Sun Sentinel Broward Edition

Builder sues over rejected Margate plans

- By Lisa J. Huriash Staff writer

Developers have filed a lawsuit alleging Margate city commission­ers stopped an already agreedupon developmen­t plan that would have created a downtown.

The suit, filed in Broward Circuit Court, names the city’s Community Redevelopm­ent Agency, but attorneys said City Hall will be added later.

New Urban Communitie­s’ lawsuit says the city didn’t allow the plan to go forward once new commission­ers, who also serve as the board of the Community Redevelopm­ent Agency, were elected in November 2016.

“They solicited us,” said New Urban lawyer Michael Moskowitz. “This is solely a result of different people getting elected who want to go with a different path with their own ideas. Government changes all the time; that doesn’t mean contracts change. The CRA entered into a contract. We have complied, They have not.”

The Margate Community Redevelopm­ent Agency owns the 36 acres off State Road 7 that could have become a downtown of shops, restaurant­s, housing, a boat launch and amphitheat­er.

The city picked New Urban Communitie­s to develop Margate City Center in 2016. The plans repeatedly changed, including how many apartments would be built.
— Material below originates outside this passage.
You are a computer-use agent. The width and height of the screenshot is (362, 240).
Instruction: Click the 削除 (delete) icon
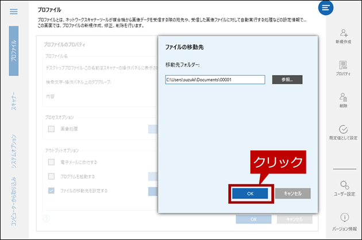coord(344,98)
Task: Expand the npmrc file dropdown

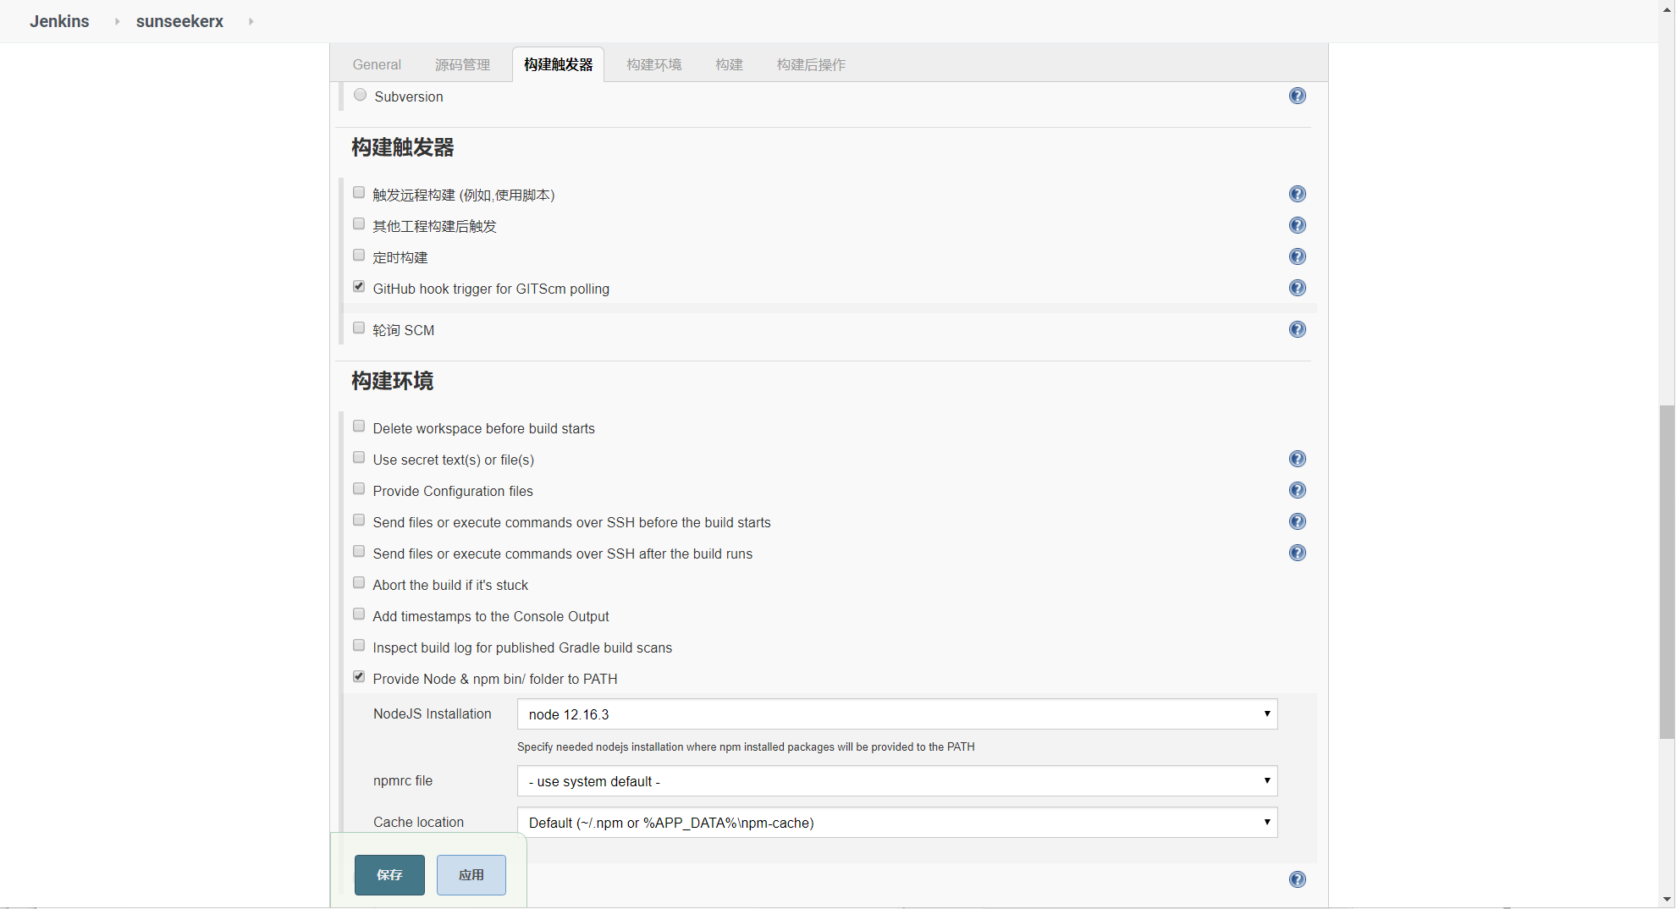Action: click(x=896, y=781)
In May 2017, the plan was scrapped completely.

The city commission complained there were too many apartments — the original plan called for 968 apartments, and the number went up to more than 1,000, then the number went down again — and they complained about the traffic it would bring.

“There were going to be 11 buildings on the east side and the idea it was going to be used for millennial­s to work and shop and eat and walk everywhere, and my question is walk where?” Margate Mayor Arlene Schwartz said this week.

Schwartz said the downtown project is on hold.

For now, Margate plans to use the land for events with food trucks, art vendors and arts and crafts. The events will happen twice a month — on Sundays, starting in April.

“The city does not want an apartment complex,” Schwartz said. “We could have done that a million years ago. The vision is to have a destinatio­n.”

She said the city wants to do better than the project on the table that was approved by former commission­ers: “Margate is a pass through to someplace else. That has not changed.”

But she has no regrets about pulling the plug: “Now unfortunat­ely the people who make money are the lawyers.”